Federal Reserve Chairman Jerome H. Powell said Tuesday that recent inflation figures have given the central bank greater confidence that price increases are returning to normal and that further progress in that direction could pave the way for the central bank to cut interest rates.

“The Committee has stated that we do not expect it to be appropriate to lower the target for the federal funds rate until we have gained greater confidence that inflation is moving toward 2 percent on a sustained basis,” Mr. Powell said.

He added that data from earlier this year did not provide such confidence, but that recent inflation figures “have shown modest further progress, and more good data would reinforce our confidence that inflation is moving towards 2 percent on a sustained basis.”

Mr. Powell is due to testify before the Senate Banking Committee on Tuesday. He spoke about the speeches he had prepared.

While Powell avoided naming a specific month in which the Fed might cut rates, he also did little to calm growing expectations that a reduction could come in September. Fed officials are scheduled to meet in late July, but few, if any, economists expect a move this early.

The chairman’s testimony before Congress comes at a delicate time for the central bank. Fed officials are trying to figure out when to start cutting interest rates, which they’ve kept at their highest levels in decades for about a year now. But as they weigh that choice, they must strike a careful balance: They want to keep borrowing costs high long enough to cool the economy and completely eliminate rapid inflation, but they also want to avoid overdoing it, which could cause the economy to crash too much and trigger a recession.

While Fed officials focused on curbing inflation in 2022 and much of 2023, even though it came at an economic cost, price increases have now cooled enough to clearly reflect the trade-off between curbing inflation and weakening the labor market.

After jumping to 9.1 percent in 2022, consumer price index inflation is expected to ease to 3.1 percent in a June reading released on Thursday.

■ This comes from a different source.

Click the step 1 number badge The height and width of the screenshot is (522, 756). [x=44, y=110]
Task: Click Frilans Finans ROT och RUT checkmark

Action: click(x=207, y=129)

Importantly, prices are now rising very slowly on a monthly basis, a sign that inflation is coming under control.

“After no progress toward our 2 percent inflation target early this year, the latest monthly readings show modest further progress,” Powell said.

The inflation slowdown has come partly as supply chains have recovered from pandemic-related disruptions, allowing prices of goods to fall. But the progress has also come from a continued cooling in the broader economy.

That moderation in economic growth can be traced to Fed policy. Starting in March 2022, central bankers quickly raised interest rates to their current 5.3 percent before leaving them there. That has made it expensive to borrow money to expand a business, buy a car or purchase a home, dampening economic demand.

The labor market is also slowing after years of surprising strength. The number of job openings has gradually declined from a peak following pandemic lockdowns, and the unemployment rate has risen steadily. Wage growth is also slowing, a sign that employers are no longer paying as much to compete for new workers.

“In the labor market, a broad range of indicators suggest that conditions have returned roughly to where they were on the eve of the pandemic: strong, but not overheated,” Powell said.

Overall, Mr. Powell’s comments painted a picture of an economy gradually moving toward the Fed’s goals, potentially enabling the gentle pullback that central bankers have been hoping to achieve. While it’s rare for the Fed to crush serious inflation without triggering a recession, officials are optimistic that they can pull it off in this episode.

Mr. Powell will answer questions from lawmakers on Tuesday and will testify before the House Financial Services Committee on Wednesday.